A- The Big Chill (1983)
A group of baby boomers, now coming into their 30s, come together for a funeral. They were all radical activists back in the day; now they’ve forgotten their idealism and are either filthy rich or financially just getting by. Yes, Lawrence Kasdan stole the concept from John Sayles’ Return of the Secaucus 7, but the Chill is the better film. That shouldn’t be a surprise – Kasdan had a studio budget and a cast that contained Kevin Kline, Glenn Close, William Hurt, and JoBeth Williams.
B+ The Man Who Would Be King (1975)
John Huston creates an old-fashioned, rousing, very British adventure based on a story by Rudyard Kipling. The star wattage of Sean Connery and Michael Caine adds luster to this story of two crooks who set out to enter a mythic land with intentions with intentions of extreme wealth. Of course, not everything goes as plans. The movie is a bit racist, but this sort of story almost always is. It also shows off sweeping vistas, beautiful scenery, and two likeable criminals who inevitably will fail. Huston’s last great quest film.
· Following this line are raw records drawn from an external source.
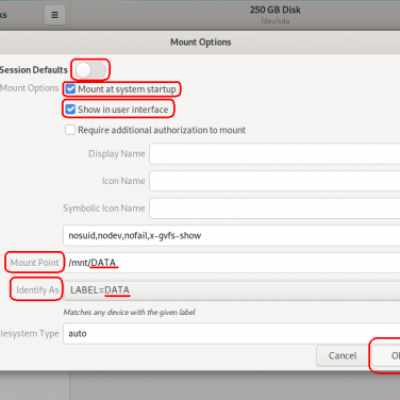Screen dimensions: 400x400
Task: Select the 250 GB Disk header title
Action: [275, 10]
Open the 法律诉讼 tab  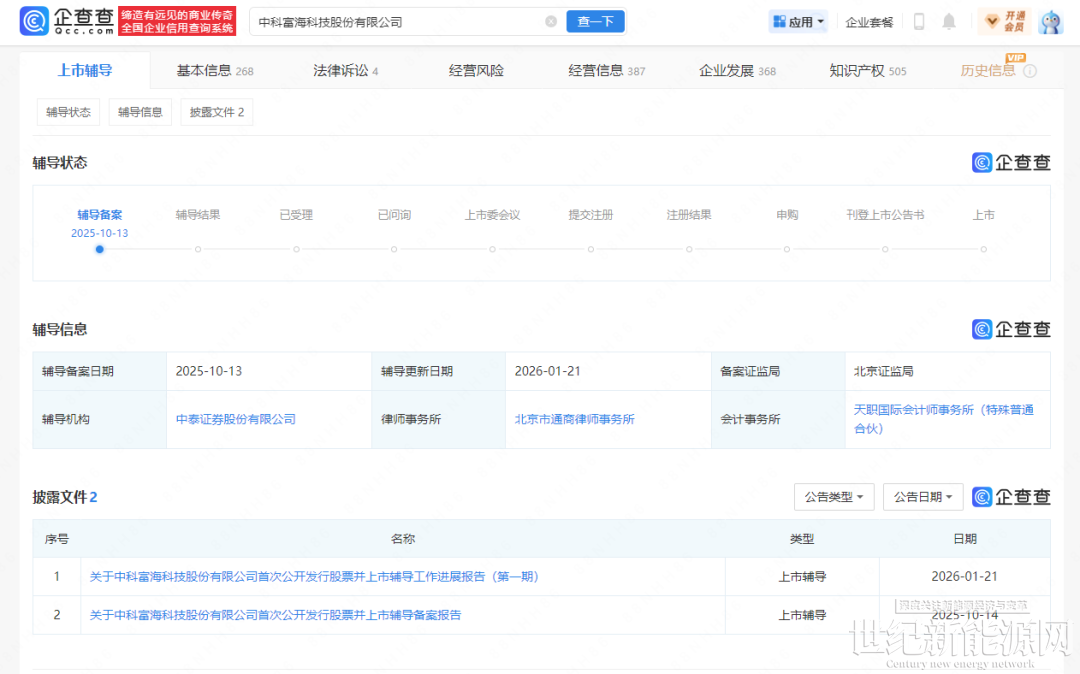point(345,71)
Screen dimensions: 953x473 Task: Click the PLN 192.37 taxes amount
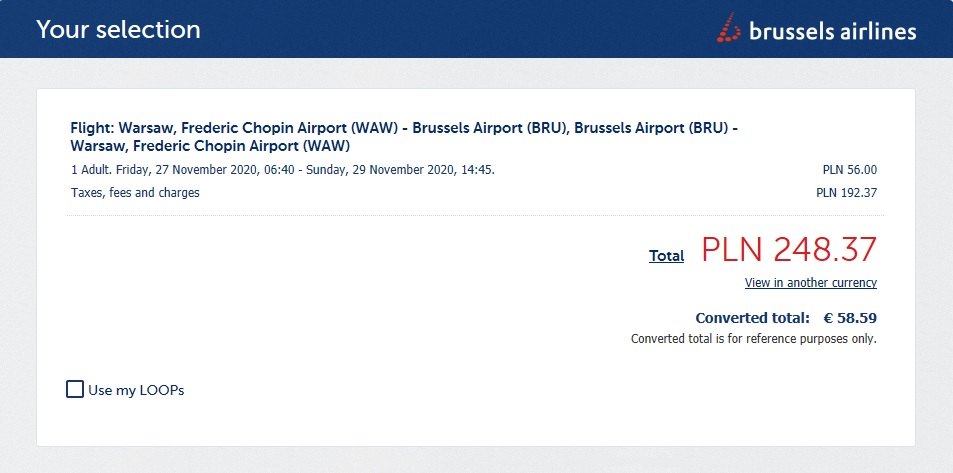coord(847,193)
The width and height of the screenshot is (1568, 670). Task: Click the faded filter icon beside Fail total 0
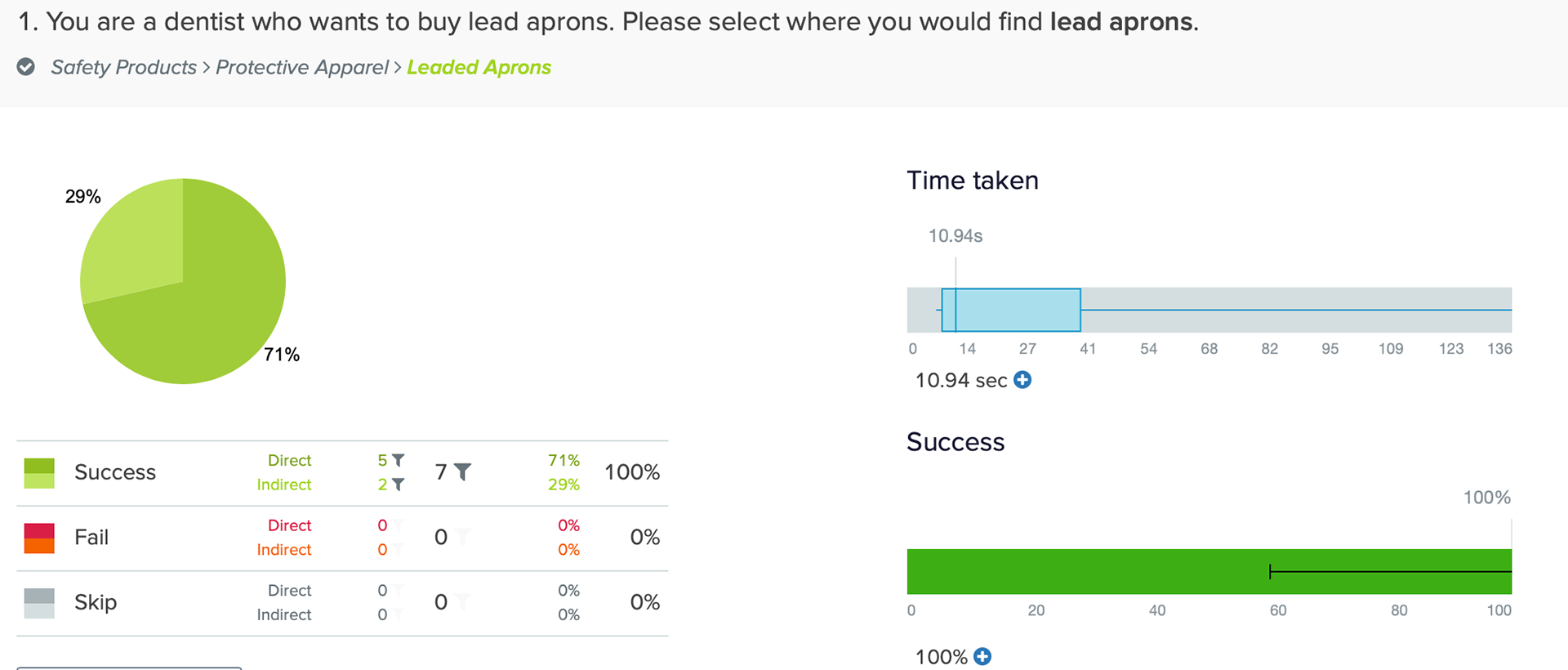point(462,537)
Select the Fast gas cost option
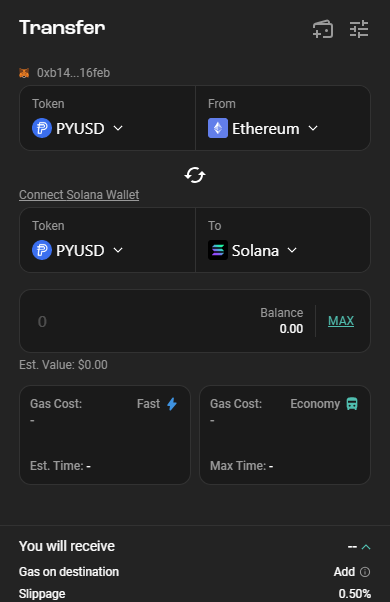The height and width of the screenshot is (602, 390). click(105, 435)
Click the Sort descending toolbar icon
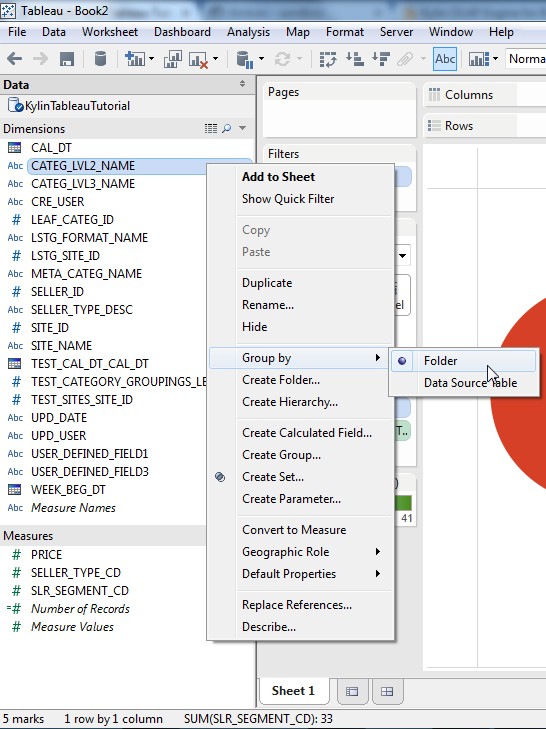This screenshot has height=729, width=546. 381,59
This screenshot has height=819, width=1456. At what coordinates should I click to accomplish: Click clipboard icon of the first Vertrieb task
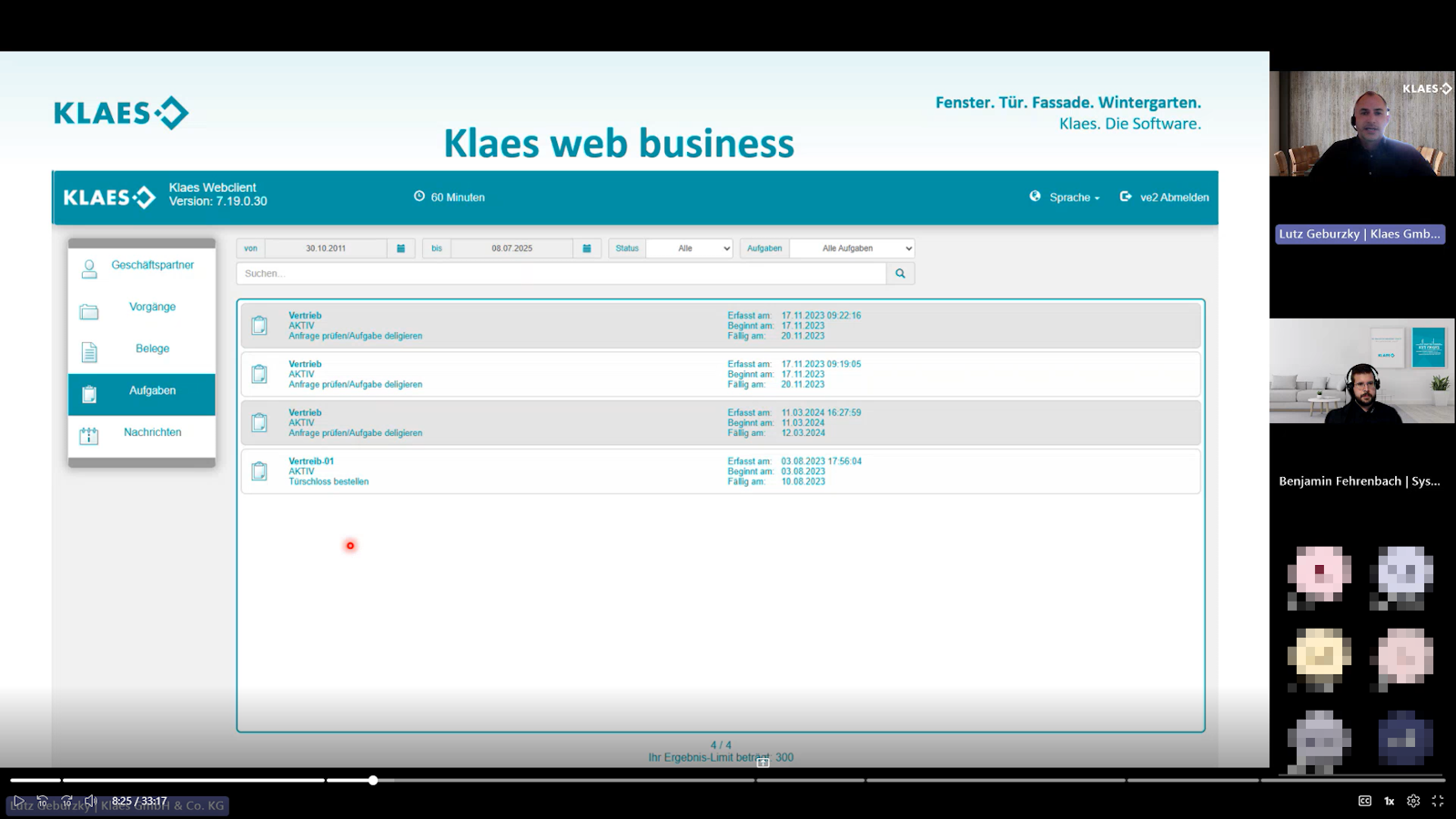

B The Island of Lost Souls (1932)
This early Paramount horror film, based on a story by H.G. Wells, relies almost entirely through its atmosphere. You’ve got fog, an alcoholic ship captain, the strange island of the title, and a group of creatures that are half-men/half-animal. And, of course, there’s Charles Laughton as the most courteous mad doctor in the history of Hollywood mad doctors. And then, of course, there’s the Panther Woman. A short and entertaining horror movie.
C Gretchen the Greenhorn (1916)
This early feature staring Dorothy Gish (Lillian’s sister) is more interesting as a piece of history then a piece of entertainment. For instance, a wedding scene is barely lit, and the camera work and editing are very primitive. Also, Gretchen’s Irish and Italian neighbors are treated as people; not so with the Chinese and African-Americans. Gretchen immigrates from Holland to New York (her father is already there), where she befriends the other immigrants living in her tenement building. Of course, there’s a villain, played by Eugene Pallette when he was thin.
D The Good German (2006)
A very good director (Steven Soderbergh) and some great stars (George Clooney, Cate Blanchett, Tobey Maguire, Beau Bridges), and the movie still falls flat in just about every way it can. Set in occupied Berlin just after the war, the plot doesn’t mean much; the same holds true for the characters. Clooney fails to make you believe that he smokes; but he makes a believable punching bag – he gets beaten up repeatedly. The black and white atmosphere is so thick it’s ridiculous. And it ends with a ridiculous tribute to Casablanca.